How to average cyclic quantities?

Solution 1:

Like all averages, the answer depends upon the choice of metric. For a given metric $M$, the average of some angles $a_j \in [-\pi,\pi]$ for $j \in [1,N]$ is that angle $\bar{a}_M$ which minimizes the sum of squared distances $d^2_M(\bar{a}_M,a_j)$. For a weighted mean, one simply includes in the sum the weights $w_j$ (such that $\sum_j w_j = 1$). That is,

$$\bar{a}_M = \mathop{\rm arg\,min}_{x} \sum_{j=1}^{N}\, w_j\, d^2_M(x,a_j)$$

Two common choices of metric are the Frobenius and the Riemann metrics. For the Frobenius metric, a direct formula exists that corresponds to the usual notion of average bearing in circular statistics. See "Means and Averaging in the Group of Rotations", Maher Moakher, SIAM Journal on Matrix Analysis and Applications, Volume 24, Issue 1, 2002, for details. http://lcvmwww.epfl.ch/new/publications/data/articles/63/simaxpaper.pdf

Solution 2:

The problem with expecting the mean of 90°, −90°, and 40° to be (90°−90°+40°)/3 = 13.33° is that you would then expect the mean of 10° and 350° to be (10°+350°)/2 = 180°, and not 0° which is the more reasonable answer. It only gets worse when you have more than two angles (What is the mean of 340°, 350°, 360°, 10°, and 20°? What about 340°, 350°, 0°, 10°, and 20°?). Essentially, what you're doing there is equivalent to setting $z_n = e^{i\theta_n}$ and computing $$\bar z = (z_1 z_2 \cdots z_N)^{1/N},$$ and the problem is of course that it's not obvious a priori which of the $N$ possible roots of that equation is the right one, if any.

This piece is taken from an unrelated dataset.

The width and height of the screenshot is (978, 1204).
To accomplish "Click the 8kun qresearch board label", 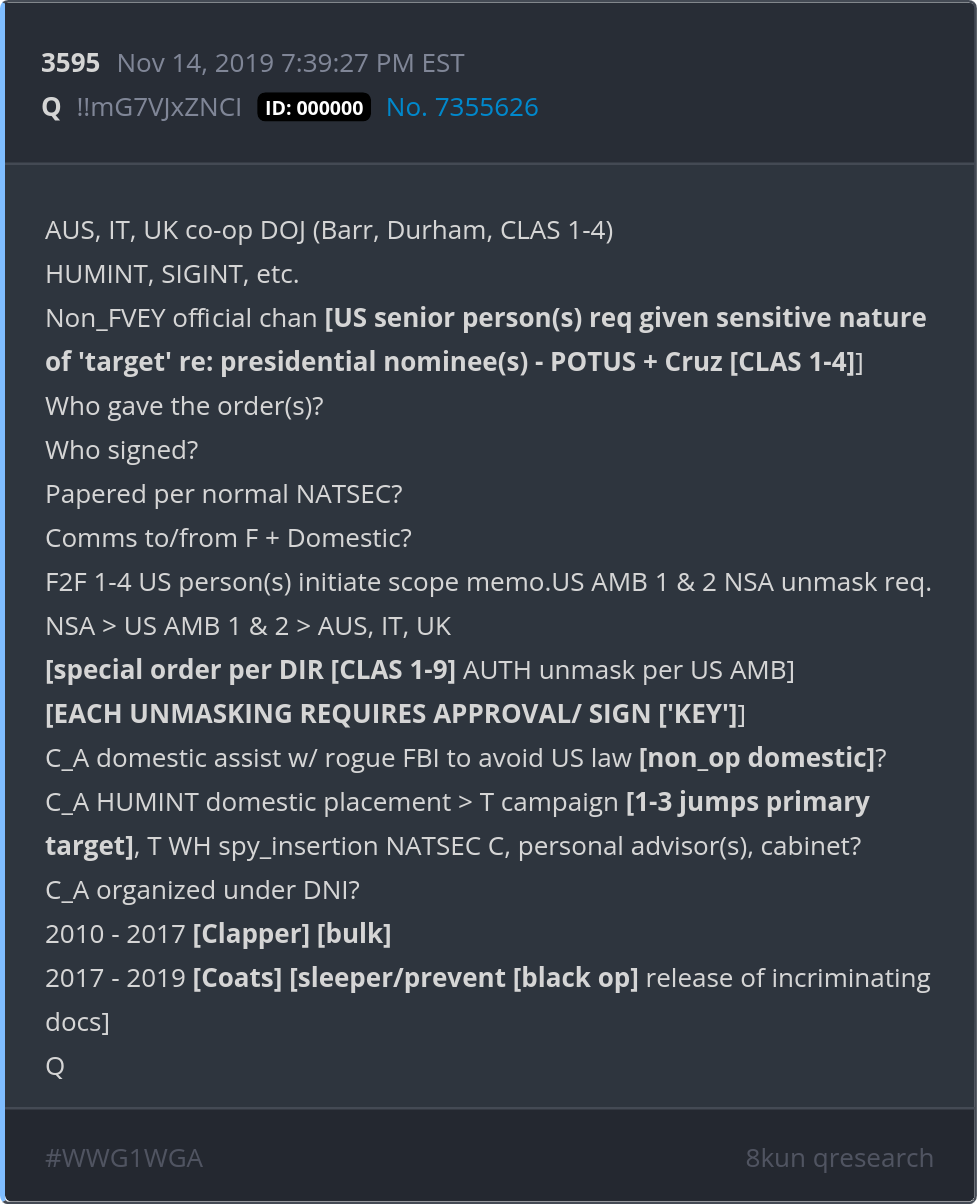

The "circular mean" definition is not so bad. In fact, it corresponds to the point which minimizes the sum of its squared distances to the points corresponding to the data, $$\bar z = \underset{\lvert z \rvert = 1}{\arg\min} \sum_{n=1}^N \lvert z - z_n \rvert^2.$$ So this is almost the same as the formula you like to use; you only have to define the "distance" between angles as the distance between the corresponding points on the unit circle. That is, $d(\theta, \phi) = \sqrt{2 - 2\cos(\theta-\phi)} = 2 \sin(\lvert\theta-\phi\rvert/2)$. This metric is close to $\lvert\theta-\phi\rvert$ when $\theta$ and $\phi$ are close, and has the advantage of being really easy to find the solution to.